*TASK OBJECTIVE:*
Show every line in the entries below where the word "computer" appears.

*ENTRIES SHOWN:*
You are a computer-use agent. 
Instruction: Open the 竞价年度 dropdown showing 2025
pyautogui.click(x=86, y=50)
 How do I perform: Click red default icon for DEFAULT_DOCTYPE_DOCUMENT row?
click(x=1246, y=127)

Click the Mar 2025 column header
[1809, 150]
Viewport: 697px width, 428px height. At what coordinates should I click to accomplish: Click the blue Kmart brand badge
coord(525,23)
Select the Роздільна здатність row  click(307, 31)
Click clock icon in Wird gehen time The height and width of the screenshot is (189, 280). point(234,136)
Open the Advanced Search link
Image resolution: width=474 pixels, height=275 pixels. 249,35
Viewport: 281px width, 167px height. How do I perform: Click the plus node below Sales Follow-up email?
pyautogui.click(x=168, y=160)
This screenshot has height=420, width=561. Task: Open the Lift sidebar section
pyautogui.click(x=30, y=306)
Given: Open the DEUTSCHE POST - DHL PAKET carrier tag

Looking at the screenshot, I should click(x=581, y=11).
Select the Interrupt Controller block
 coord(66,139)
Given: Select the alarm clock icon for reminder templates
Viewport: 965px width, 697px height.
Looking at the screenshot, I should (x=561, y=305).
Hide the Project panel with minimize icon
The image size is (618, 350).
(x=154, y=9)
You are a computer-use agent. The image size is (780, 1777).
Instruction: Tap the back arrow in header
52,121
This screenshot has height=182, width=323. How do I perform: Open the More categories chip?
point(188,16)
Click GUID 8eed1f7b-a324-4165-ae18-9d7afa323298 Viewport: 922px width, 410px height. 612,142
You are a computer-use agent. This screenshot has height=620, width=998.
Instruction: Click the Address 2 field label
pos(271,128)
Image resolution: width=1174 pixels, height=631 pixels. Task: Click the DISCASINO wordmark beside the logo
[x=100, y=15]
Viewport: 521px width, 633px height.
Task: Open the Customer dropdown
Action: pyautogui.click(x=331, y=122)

*RESULT OF THE TASK:*
You are a computer-use agent. 
You are a computer-use agent. The image size is (780, 1777).
You are a computer-use agent. This screenshot has height=620, width=998.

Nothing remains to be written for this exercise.